半田は衣服が乱雑に散らかった座敷に大きな図体を横たえていた。
「おう。なんか景気のいい話はねえか」
乾のデブがやってきた。
「あればこのようなところでのたくっておらぬ」
「ふん、そらあそうか」
乾も散らかった服を適当にのけてごろりと寝転がった。
野郎ふたりでごろごろしていてもどうしようもない、と昼過ぎにそろって出かけた。
向両国から神田日本橋へんをぶらついたが、このごろはまったく面白いことがない。ここ何年か、町人どもも避けて通るようになっていたが、半田も乾も三十路を過ぎて、そういう粋がりを喜ぶ時期は過ぎていた。
手慰み、岡場所――遊びどころにいく資金もない。ふたりはただ、だらだら、ぶらぶらと歩いた。出かけたからといってしかたのあることにもならなかった。
夕刻に戻ってくると、お伊勢が部屋で寝ていた。着物をだらしなくはだけて、よだれを垂らしている。
半田と乾は苦い顔を見合わせた。
「おい、おい、お伊勢」
乾がお伊勢をゆすると、半田が鼻で笑った。
「駄洒落かよ」
「あ?」
乾は怪訝な顔をした。「おい、おい、おいせ……ああ!」
乾はげらげらと笑いだした。「ああ、そういうことかい、こりゃ傑作だ」
半田のほうは顔をしかめた。
「ああ、待ってるあいだに寝ちまったよ。どこ行ってたんだい」
お伊勢が寝ぼけ声をだした。
「べつに、どこでもねえよ」
乾が言った。
「まあ、そらそうよねえ」
「けっ、それよりおめえこそそろそろご出勤じゃあねえのかよ。こんなとこで寝ぼけてて遅くなっちゃあ馘首になるぜ」
「フン」
お伊勢は横を向いた。
「ふ、もうなりおったのか」
半田は口の片側だけをあげる笑いかたで笑った。
「うるさいね。それよりなんか景気のいい話はないのかえ」
「あればこのような時間にこのようなところに戻ってくることがあると思うか」
「フン、そうだろうねえ、フ、フ、フ」
「おまえこそいったいなにをしに来たのだ」
「べつになにも。ほかに行くとこもないしさ」
「ふふ、まあ、そうであろうな」
そのあとは三人とも特に会話もなく、三人ともごろごろとしているだけだった。半田も乾も、お伊勢の白粉焼けした肌と酒焼けした声には、おぞましさしか感じなくなっていたからだ。素顔も見たことがない。見たいとも思わないが。

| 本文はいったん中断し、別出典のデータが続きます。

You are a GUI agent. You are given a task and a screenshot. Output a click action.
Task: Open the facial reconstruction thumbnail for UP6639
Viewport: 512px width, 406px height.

半田が乱雑な座敷で横になっているところに乾がやってきた。
「おう。なんか景気のいい話はねえか」
「あればこのようなところでのたくっておらぬ」
「ふん、そらあそうか」
乾もごろりと横になった。
しばらくして、半田が言った。
「ここでごろごろしていてもしかたがない。出かけるとするか」
支度をして、ふたりが離れを出ようとしたとき、お伊勢がやってきた。
「どうしたんでえ、こんな早くに。寝てるころだろう。ああ、飯屋は馘になったんだっけな」
早いといってももう昼だった。
「ちっ、大きなお世話だよ。出かけんのかい」
ひさしぶりに三人で町を流した。
「いま西国曲芸団ってのが流行ってるんだってねえ。ことに綱渡りが評判のようだよ」
向両国で、お伊勢がそういえば、と言った。
「へん、そうかい」
乾が面白くなさそうに言った。半田は関心がないのかなにも言わない。
「そういや、曲芸っていやあ、曲芸だか軽業だかやるやつがいたな」と、乾が思いだしたように言った。
「いたっけか、そんなやつ」
お伊勢は知らないな、という顔をした。
「ああ、いたな。たしか筋斗をきって、わざと失敗してうけていたやつだ」
半田が言った。
「ああ、そいつだ。しばらくはずいぶん景気がよかったじゃねえか」
「ああ、あたしも思いだしたよ。あれはいつだっけ。去年だったかねえ。しばらく、つってもほんのひと月かふた月くらいじゃないか」
「いや、三月は持っただろう」
三人は当の西国曲芸団の小屋の前を通り過ぎたのだが、話に夢中で気がつかなかった。
半田が乱雑な座敷で腕を枕に横になっているところに乾がやってきた。
「おう。なんか景気のいい話はねえか」
「あればこのようなところでのたくっておらぬ」
「ふん、そらあそうだよな」
乾も寝転がった。そのまま特に話も続かなかったが、しばらくして、半田が言った。
「ごろごろしていてもしかたがない。出かけるとするか」
支度をしているところに、お伊勢がやってきた。
「どうしたんでえ、こんな早くに。雪でも降るんじゃねえか」
「こんな早くって、もう昼過ぎじゃないか。――まあ、そんなことはどうだっていいんだ。こないだ、六陸の話をしただろう」
「なんでえ、ろくろっ首に知りあいなんざぁいねぇぜ」
流行の西国曲芸団の、ことに評判の綱渡りというのが、実は話のついでに出た当の軽業師だった――ということをお伊勢がどこかからか聞きつけてきたのだ。